This is because OLED displays consume more energy when displaying white pixels, and almost none when displaying black pixels, since the diodes are completely off.

Now a Purdue University study has tried determine exactly how much battery time is saved using dark mode on phones with an OLED screen.

The researchers tested a number of popular apps – Calculator, Google Calendar, Google Maps, Google News, Google Phone and YouTube – on nearly pure Android phones like the Pixel 2 (AMOLED), Moto Z3 (Super AMOLED), Pixel 4 (P-OLED) and Pixel 5 (OLED HDR10 +).

In normal mode, with maximum brightness (100%), the OLED screen consumes a significant part of the phone’s total energy, ranging from 44% – 71%, 48% – 73%, 49% – 73% and 46% – 63% on the 6 apps of Pixel 2, Moto Z3, Pixel 4 and Pixel 5, respectively.

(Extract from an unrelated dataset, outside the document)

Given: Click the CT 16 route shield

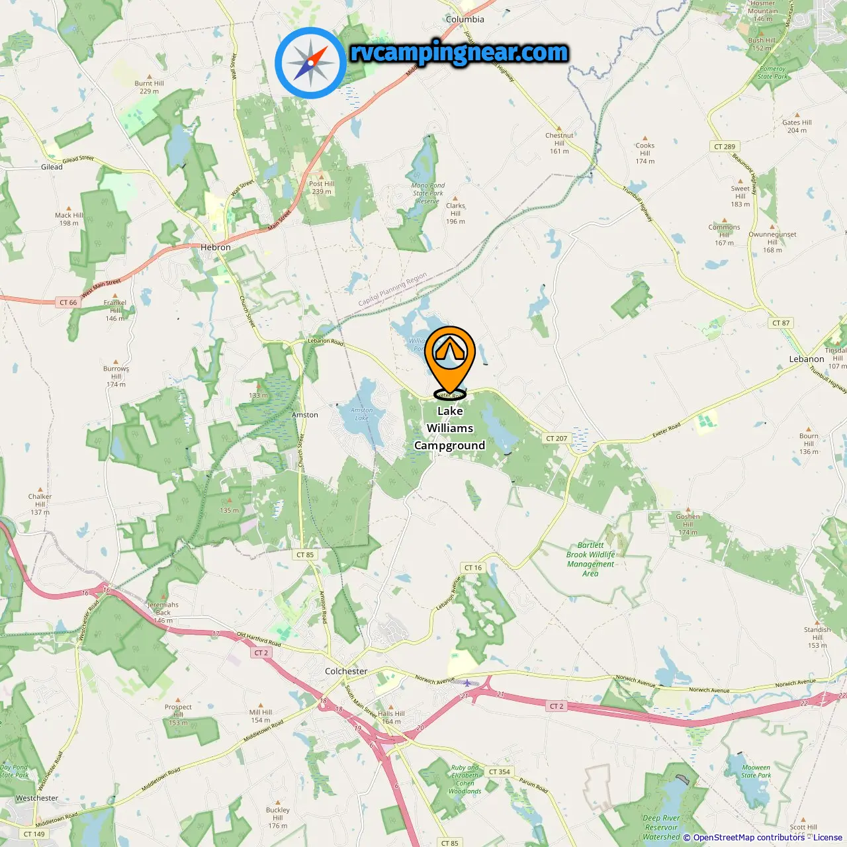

Switching from bright to dark mode significantly reduces OLED panel power consumption in all applications, between 40% and 81% (average 67%), 34% -82% (average 64%), 36% -76% (average 60%) and 40% -83% (average 66%) in the applications of the 4 phones, respectively.

This large OLED power reduction translates into a significant reduction in the total power of the phone, which varies from 19% -57% (average 40%), 19% -58% (average 39%), 21% -59% (average 42%) and 20% -69% (average 47%) in the applications of 4 phones respectively.

Changing the brightness level affects OLED power consumption in modern smartphones, not linearly, but at a higher brightness level the consumption increases exponentially.

The research team tested switching to dark mode for the same experiment above in brightness levels of 30%, 50% and 100% on all 4 phones.

Not surprisingly, the lower the brightness level, the less energy savings when switching to dark mode.